■ **WHAT THE TASK ASKS**
Pick each line that has "column" out of the records.
** Opening MATERIAL PROVIDED block **
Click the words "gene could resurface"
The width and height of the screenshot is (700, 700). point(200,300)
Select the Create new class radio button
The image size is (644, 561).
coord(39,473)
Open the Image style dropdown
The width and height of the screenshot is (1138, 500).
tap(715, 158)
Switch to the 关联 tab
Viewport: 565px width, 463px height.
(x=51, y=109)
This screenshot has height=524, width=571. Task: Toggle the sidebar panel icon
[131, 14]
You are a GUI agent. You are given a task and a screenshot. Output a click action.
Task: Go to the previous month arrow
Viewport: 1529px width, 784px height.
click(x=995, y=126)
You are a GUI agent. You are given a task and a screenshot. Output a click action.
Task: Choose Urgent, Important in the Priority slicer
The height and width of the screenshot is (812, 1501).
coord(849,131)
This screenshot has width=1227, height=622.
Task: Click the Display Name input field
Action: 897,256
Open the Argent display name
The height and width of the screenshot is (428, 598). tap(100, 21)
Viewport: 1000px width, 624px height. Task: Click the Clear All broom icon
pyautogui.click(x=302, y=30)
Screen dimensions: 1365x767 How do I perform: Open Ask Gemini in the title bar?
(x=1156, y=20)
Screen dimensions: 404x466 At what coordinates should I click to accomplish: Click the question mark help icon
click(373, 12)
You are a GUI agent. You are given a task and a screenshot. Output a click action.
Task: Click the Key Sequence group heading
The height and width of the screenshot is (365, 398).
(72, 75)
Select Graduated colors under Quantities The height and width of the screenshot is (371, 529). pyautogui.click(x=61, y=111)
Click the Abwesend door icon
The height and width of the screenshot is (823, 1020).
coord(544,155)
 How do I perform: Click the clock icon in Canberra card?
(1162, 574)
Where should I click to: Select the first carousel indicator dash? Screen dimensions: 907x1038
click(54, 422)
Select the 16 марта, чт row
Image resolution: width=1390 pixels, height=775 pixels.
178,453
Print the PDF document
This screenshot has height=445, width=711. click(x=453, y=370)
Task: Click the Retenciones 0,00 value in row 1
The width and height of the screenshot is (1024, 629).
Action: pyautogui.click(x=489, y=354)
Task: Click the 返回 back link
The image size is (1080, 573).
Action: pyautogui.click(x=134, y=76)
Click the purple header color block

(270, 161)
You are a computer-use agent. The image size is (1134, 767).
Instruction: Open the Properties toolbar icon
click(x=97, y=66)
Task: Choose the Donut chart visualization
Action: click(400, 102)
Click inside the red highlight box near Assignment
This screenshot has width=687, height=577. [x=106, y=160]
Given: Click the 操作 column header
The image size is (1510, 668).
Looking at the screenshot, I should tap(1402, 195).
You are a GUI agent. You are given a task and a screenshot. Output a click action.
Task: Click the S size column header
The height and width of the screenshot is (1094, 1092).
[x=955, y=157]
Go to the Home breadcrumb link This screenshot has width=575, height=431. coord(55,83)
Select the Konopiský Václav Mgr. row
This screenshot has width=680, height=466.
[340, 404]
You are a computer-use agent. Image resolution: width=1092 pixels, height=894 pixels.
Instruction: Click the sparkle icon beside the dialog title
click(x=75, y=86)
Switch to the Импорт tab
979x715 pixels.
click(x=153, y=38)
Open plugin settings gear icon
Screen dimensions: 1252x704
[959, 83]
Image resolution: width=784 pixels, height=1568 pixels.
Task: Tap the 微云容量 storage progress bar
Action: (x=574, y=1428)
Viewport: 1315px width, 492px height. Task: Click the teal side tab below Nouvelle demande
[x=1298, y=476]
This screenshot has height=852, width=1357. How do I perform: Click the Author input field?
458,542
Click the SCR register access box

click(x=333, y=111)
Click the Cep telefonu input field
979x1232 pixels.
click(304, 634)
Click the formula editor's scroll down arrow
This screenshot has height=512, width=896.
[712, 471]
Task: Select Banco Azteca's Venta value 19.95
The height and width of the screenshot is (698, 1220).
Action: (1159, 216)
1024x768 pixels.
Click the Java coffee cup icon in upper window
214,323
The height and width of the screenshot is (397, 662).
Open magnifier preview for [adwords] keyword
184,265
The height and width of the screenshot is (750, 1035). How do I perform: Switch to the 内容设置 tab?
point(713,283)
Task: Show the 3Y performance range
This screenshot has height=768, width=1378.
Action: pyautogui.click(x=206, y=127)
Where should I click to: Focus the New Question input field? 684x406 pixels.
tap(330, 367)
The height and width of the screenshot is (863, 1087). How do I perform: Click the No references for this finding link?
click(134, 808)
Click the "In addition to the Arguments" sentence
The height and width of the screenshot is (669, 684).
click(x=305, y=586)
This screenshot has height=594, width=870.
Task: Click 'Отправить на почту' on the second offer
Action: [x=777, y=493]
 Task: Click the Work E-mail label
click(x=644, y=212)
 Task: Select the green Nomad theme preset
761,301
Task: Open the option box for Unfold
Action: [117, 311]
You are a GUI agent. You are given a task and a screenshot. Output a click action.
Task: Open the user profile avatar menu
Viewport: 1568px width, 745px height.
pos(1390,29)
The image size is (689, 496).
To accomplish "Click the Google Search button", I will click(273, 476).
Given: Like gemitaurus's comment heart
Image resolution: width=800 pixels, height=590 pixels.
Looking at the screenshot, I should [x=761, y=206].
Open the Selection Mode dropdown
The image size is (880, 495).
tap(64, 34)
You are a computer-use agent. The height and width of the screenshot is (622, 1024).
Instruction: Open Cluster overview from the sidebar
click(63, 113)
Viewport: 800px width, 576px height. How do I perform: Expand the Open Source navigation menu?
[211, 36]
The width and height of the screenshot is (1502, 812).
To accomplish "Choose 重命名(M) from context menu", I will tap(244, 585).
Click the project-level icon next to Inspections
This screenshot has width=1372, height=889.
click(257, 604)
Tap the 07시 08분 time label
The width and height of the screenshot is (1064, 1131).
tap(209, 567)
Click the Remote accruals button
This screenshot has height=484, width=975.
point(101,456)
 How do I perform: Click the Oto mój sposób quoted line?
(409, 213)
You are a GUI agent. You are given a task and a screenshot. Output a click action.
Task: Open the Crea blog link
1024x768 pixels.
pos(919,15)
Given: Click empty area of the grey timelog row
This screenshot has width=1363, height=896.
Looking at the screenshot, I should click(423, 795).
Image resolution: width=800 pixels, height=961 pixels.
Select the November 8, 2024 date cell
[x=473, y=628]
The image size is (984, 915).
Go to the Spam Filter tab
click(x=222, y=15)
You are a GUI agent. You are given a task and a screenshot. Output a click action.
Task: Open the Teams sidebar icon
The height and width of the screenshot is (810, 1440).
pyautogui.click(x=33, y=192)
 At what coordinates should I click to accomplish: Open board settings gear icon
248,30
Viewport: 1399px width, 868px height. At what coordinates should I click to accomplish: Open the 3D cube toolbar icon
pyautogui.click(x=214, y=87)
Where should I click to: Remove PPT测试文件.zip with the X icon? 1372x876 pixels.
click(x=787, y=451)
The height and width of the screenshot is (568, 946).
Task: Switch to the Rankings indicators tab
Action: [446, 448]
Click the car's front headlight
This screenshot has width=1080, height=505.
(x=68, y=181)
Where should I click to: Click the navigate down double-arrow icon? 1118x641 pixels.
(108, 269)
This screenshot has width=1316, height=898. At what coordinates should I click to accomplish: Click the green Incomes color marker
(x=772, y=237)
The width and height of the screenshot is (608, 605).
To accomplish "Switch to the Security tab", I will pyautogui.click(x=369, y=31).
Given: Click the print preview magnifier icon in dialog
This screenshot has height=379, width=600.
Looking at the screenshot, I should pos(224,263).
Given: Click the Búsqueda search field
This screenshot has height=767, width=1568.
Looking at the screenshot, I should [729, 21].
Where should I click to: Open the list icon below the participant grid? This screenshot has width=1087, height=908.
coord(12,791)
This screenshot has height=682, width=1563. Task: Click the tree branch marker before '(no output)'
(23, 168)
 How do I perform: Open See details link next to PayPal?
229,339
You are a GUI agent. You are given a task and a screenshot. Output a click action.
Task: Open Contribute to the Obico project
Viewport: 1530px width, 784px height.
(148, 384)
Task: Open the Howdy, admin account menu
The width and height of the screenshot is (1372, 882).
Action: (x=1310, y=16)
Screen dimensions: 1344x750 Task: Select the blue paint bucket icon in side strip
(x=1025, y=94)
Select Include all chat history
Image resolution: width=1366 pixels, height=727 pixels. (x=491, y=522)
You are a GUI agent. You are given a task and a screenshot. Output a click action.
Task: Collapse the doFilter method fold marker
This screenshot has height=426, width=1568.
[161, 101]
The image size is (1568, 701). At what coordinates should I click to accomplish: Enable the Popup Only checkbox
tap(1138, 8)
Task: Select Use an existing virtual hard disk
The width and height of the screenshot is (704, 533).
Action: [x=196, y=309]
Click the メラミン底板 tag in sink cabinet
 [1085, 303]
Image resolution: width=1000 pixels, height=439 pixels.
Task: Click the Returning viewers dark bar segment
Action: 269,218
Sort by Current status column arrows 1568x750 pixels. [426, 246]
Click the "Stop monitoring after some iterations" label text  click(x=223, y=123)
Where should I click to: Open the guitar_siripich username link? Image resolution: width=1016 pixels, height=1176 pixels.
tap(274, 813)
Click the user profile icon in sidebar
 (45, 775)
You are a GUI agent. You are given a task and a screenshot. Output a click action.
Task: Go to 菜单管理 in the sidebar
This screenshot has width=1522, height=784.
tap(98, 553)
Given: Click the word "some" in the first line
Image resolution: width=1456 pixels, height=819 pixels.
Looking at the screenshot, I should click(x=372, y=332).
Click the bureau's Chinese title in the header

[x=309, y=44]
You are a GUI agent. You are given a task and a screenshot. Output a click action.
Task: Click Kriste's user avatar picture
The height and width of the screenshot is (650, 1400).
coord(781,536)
** Closing MATERIAL PROVIDED block **
■ **SOLUTION FOR THIS TASK**
Given: Click the 操作 column header
Task: Click the S size column header
Sort by Current status column arrows 1568x750 pixels. [426, 246]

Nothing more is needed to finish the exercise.